Any donation made to them is tax deductible. When was the last time you heard in the news or anywhere of a corporation not taking advantage of a tax deduction?
Now we have this:
A corporation can claim a limited deduction for charitable contributions made in cash or other property. The contribution is deductible if made to, or for the use of, a qualified organization. For more information on qualified organizations, see Publication 526, Charitable Contributions.
So we know they can claim a limited amount.
Let's see how "limited" it truly is:
Limitations on deduction. A corporation cannot deduct charitable contributions that exceed 10% of its taxable income for the tax year. Figure taxable income for this purpose without the following.
The deduction for charitable contributions.
The dividends-received deduction.
The deduction allowed under section 249 of the Internal Revenue Code.
The domestic production activities deduction.
Any net operating loss carryback to the tax year.
Any capital loss carryback to the tax year.
ATVI gross taxable income for last year was $4.86B dollars (http://www.marketwatch.com/investing/stock/atvi/financials), 10% of that is $486 million dollars. Even if the amount donated exceeds this (highly doubtful) there is this provision:
Carryover of excess contributions. You can carry over, within certain limits, to each of the subsequent 5 years any charitable contributions made during the current year that exceed the 10% limit. You lose any excess not used within that period. For example, if a corporation has a carryover of excess contributions paid in 2010 and it does not use all the excess on its return for 2011, it can carry any excess over to 2012, 2013, 2014, and 2015, if applicable. Any excess not used in 2015 is lost. Do not deduct a carryover of excess contributions in the carryover year until after you deduct contributions made in that year (subject to the 10% limit). You cannot deduct a carryover of excess contributions to the extent it increases a net operating loss carryover.
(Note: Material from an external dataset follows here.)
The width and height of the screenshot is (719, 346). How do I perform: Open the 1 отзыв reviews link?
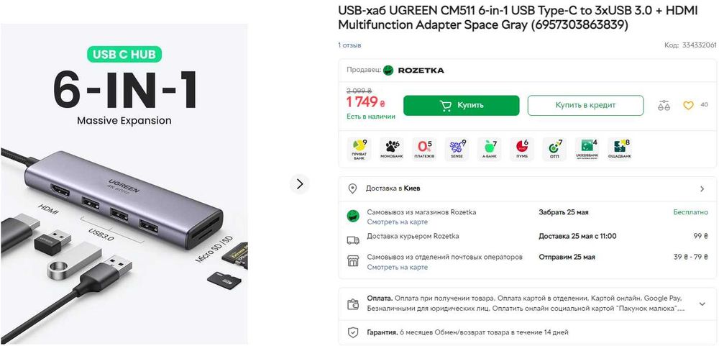pyautogui.click(x=350, y=45)
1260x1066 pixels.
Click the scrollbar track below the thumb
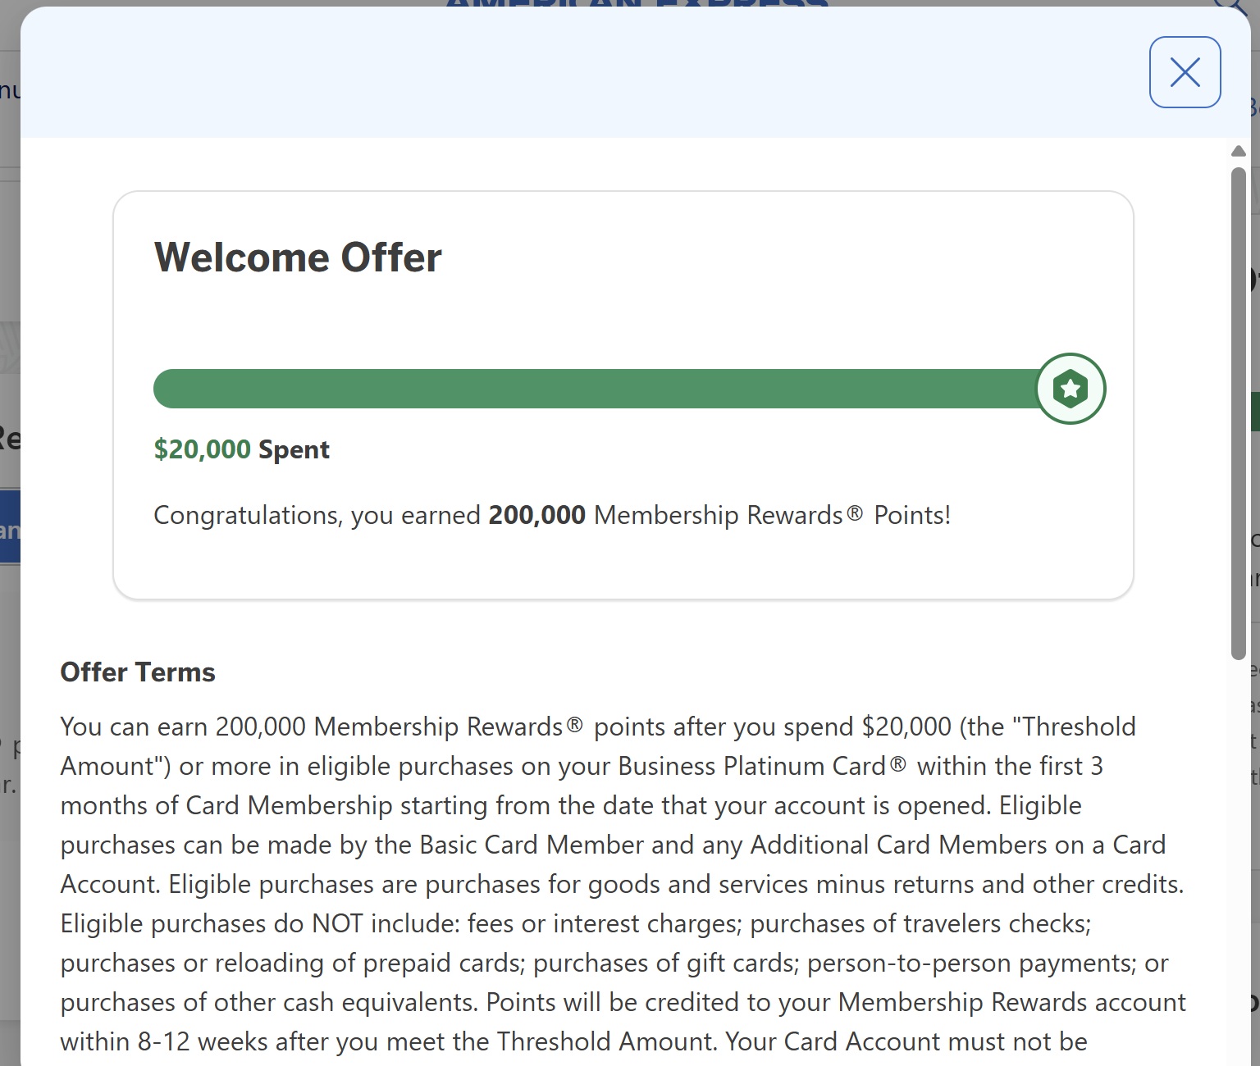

So even if the donation exceeds $486 million they can still include the excess for the next 5 following years. So no matter what they will get ALL of the money back.
Cash contributions. A corporation must maintain a record of any contribution of cash, check, or other monetary contribution, regardless of the amount. The record can be a bank record, receipt, letter, or other written communication from the donee indicating the name of the organization, the date of the contribution, and the amount of the contribution. Keep the record of the contribution with the other corporate records. Do not attach the records to the corporation's return. For more information on cash contributions, see Publication 526.
This is pretty self explanatory. Any investor should be able to get a copy of this document upon request.
Gifts of $250 or more. Generally, no deduction is allowed for any contribution of $250 or more unless the corporation gets a written acknowledgement from the donee organization. The acknowledgement should show the amount of cash contributed, a description of the property contributed, and either gives a description and a good faith estimate of the value of any goods or services provided in return for the contribution or states that no goods or services were provided in return for the contribution. The acknowledgement should be received by the due date (including extensions) of the return, or, if earlier, the date the return was filed. Keep the acknowledgement with other corporate records. Do not attach the acknowledgement to the return.
Again pretty self explanatory. Also, Charitable organizations have to make their financial records available to the public so a with simple written request we can get their record of donations and see how much they actually got in "donation" from ATVI.
All of this boils down to them using your money for a publicity stunt that costs them nothing. They'll write it off and actually gain more than if they had kept the money. Remember they will pocket any and all interest gained from that money before they make the "donation".
If they truly meant to "donate" they should've made an offer to match dollar per dollar out of their own pockets on top of the RMAH proceeds to charity.